Tribuna Libre.- El imperialismo es la fase del capitalismo en
la cual la libre competencia ha salido definitivamente de la escena para dejar
el terreno libre a los monopolios. Estos, gracias a su gran poder económico,
elevan la producción de bienes y servicios a niveles nunca antes vistos en la
historia de la sociedad, y en un tiempo record, logran satisfacer y rebasar la
demanda de bienes y servicios de la población de su país. A partir de este
momento, se genera un excedente que crece a cada día y que obliga a buscar mercados
más allá de las fronteras nacionales.
++++
• **Instrucciones y requisitos**: Transcriba íntegramente y sin ninguna alteración el texto sobre el imperialismo. El listado no hace falta para resolver la tarea.
++++
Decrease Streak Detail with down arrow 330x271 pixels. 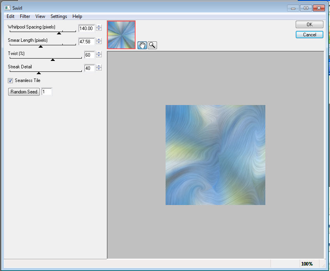99,70
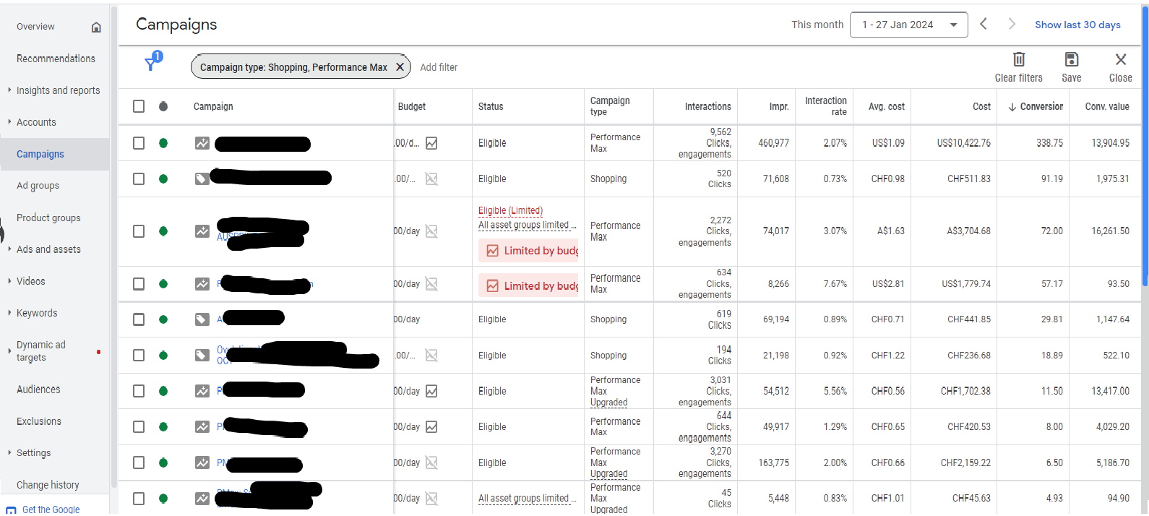Select the checkbox for CHF511.83 Shopping campaign

139,179
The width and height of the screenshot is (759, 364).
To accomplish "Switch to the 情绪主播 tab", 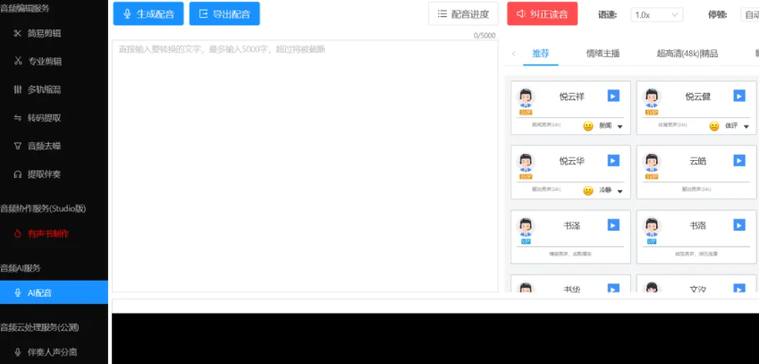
++++
• **Respuesta del ejercicio**:
Tribuna Libre.- El imperialismo es la fase del capitalismo en
la cual la libre competencia ha salido definitivamente de la escena para dejar
el terreno libre a los monopolios. Estos, gracias a su gran poder económico,
elevan la producción de bienes y servicios a niveles nunca antes vistos en la
historia de la sociedad, y en un tiempo record, logran satisfacer y rebasar la
demanda de bienes y servicios de la población de su país. A partir de este
momento, se genera un excedente que crece a cada día y que obliga a buscar mercados
más allá de las fronteras nacionales.